--- Record set ---

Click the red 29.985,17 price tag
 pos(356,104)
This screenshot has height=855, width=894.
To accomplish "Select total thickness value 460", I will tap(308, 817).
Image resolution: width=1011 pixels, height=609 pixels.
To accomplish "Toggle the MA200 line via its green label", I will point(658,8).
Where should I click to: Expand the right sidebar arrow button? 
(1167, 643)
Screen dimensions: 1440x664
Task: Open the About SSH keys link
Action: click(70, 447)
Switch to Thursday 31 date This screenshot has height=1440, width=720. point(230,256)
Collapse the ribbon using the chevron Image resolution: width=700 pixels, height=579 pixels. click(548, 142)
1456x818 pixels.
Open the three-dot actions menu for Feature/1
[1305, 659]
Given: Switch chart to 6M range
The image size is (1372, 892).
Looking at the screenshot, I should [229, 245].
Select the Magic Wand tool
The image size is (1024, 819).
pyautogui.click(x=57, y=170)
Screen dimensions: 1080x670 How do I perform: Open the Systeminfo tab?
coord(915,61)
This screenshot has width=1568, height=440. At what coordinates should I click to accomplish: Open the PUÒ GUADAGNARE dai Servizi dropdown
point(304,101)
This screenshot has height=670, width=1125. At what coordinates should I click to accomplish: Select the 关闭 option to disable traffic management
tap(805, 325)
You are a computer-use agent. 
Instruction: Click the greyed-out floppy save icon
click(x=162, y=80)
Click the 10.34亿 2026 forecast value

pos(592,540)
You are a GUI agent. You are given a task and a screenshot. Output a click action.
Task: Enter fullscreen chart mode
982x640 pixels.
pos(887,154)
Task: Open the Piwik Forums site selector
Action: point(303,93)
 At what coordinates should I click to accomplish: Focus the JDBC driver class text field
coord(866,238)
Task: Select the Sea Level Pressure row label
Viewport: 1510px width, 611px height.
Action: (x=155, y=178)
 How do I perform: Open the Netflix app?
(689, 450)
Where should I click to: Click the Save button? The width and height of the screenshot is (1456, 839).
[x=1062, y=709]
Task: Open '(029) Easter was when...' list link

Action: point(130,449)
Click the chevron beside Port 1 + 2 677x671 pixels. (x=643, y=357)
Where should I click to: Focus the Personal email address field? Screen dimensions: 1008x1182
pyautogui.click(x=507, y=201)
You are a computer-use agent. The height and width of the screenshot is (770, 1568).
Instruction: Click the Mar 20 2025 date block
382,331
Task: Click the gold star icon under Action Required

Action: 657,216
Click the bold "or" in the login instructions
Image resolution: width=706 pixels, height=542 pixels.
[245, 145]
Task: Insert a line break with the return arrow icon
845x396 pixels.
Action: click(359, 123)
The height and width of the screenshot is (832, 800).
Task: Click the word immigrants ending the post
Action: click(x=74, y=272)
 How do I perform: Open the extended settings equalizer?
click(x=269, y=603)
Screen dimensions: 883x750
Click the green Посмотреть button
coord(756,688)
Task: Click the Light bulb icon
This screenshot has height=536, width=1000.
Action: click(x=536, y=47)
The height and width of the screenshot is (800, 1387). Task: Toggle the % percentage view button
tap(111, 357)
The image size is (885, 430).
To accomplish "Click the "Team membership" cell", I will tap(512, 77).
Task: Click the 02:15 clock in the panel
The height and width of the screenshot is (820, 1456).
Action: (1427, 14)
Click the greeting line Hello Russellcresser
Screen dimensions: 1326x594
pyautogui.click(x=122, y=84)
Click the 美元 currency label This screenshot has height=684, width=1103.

---

Output all entries exactly as given above.

Click the red 29.985,17 price tag
 pos(356,104)
This screenshot has height=855, width=894.
To accomplish "Select total thickness value 460", I will tap(308, 817).
Image resolution: width=1011 pixels, height=609 pixels.
To accomplish "Toggle the MA200 line via its green label", I will point(658,8).
Where should I click to: Expand the right sidebar arrow button? 
(1167, 643)
Screen dimensions: 1440x664
Task: Open the About SSH keys link
Action: click(70, 447)
Switch to Thursday 31 date This screenshot has height=1440, width=720. point(230,256)
Collapse the ribbon using the chevron Image resolution: width=700 pixels, height=579 pixels. click(548, 142)
1456x818 pixels.
Open the three-dot actions menu for Feature/1
[1305, 659]
Given: Switch chart to 6M range
The image size is (1372, 892).
Looking at the screenshot, I should [229, 245].
Select the Magic Wand tool
The image size is (1024, 819).
pyautogui.click(x=57, y=170)
Screen dimensions: 1080x670 How do I perform: Open the Systeminfo tab?
coord(915,61)
This screenshot has width=1568, height=440. At what coordinates should I click to accomplish: Open the PUÒ GUADAGNARE dai Servizi dropdown
point(304,101)
This screenshot has height=670, width=1125. At what coordinates should I click to accomplish: Select the 关闭 option to disable traffic management
tap(805, 325)
You are a computer-use agent. 
Instruction: Click the greyed-out floppy save icon
click(x=162, y=80)
Click the 10.34亿 2026 forecast value

pos(592,540)
You are a GUI agent. You are given a task and a screenshot. Output a click action.
Task: Enter fullscreen chart mode
982x640 pixels.
pos(887,154)
Task: Open the Piwik Forums site selector
Action: point(303,93)
 At what coordinates should I click to accomplish: Focus the JDBC driver class text field
coord(866,238)
Task: Select the Sea Level Pressure row label
Viewport: 1510px width, 611px height.
Action: (x=155, y=178)
 How do I perform: Open the Netflix app?
(689, 450)
Where should I click to: Click the Save button? The width and height of the screenshot is (1456, 839).
[x=1062, y=709]
Task: Open '(029) Easter was when...' list link

Action: point(130,449)
Click the chevron beside Port 1 + 2 677x671 pixels. (x=643, y=357)
Where should I click to: Focus the Personal email address field? Screen dimensions: 1008x1182
pyautogui.click(x=507, y=201)
You are a computer-use agent. The height and width of the screenshot is (770, 1568).
Instruction: Click the Mar 20 2025 date block
382,331
Task: Click the gold star icon under Action Required

Action: 657,216
Click the bold "or" in the login instructions
Image resolution: width=706 pixels, height=542 pixels.
[245, 145]
Task: Insert a line break with the return arrow icon
845x396 pixels.
Action: click(359, 123)
The height and width of the screenshot is (832, 800).
Task: Click the word immigrants ending the post
Action: click(x=74, y=272)
 How do I perform: Open the extended settings equalizer?
click(x=269, y=603)
Screen dimensions: 883x750
Click the green Посмотреть button
coord(756,688)
Task: Click the Light bulb icon
This screenshot has height=536, width=1000.
Action: click(x=536, y=47)
The height and width of the screenshot is (800, 1387). Task: Toggle the % percentage view button
tap(111, 357)
The image size is (885, 430).
To accomplish "Click the "Team membership" cell", I will tap(512, 77).
Task: Click the 02:15 clock in the panel
The height and width of the screenshot is (820, 1456).
Action: (1427, 14)
Click the greeting line Hello Russellcresser
Screen dimensions: 1326x594
pyautogui.click(x=122, y=84)
Click the 美元 currency label This screenshot has height=684, width=1103.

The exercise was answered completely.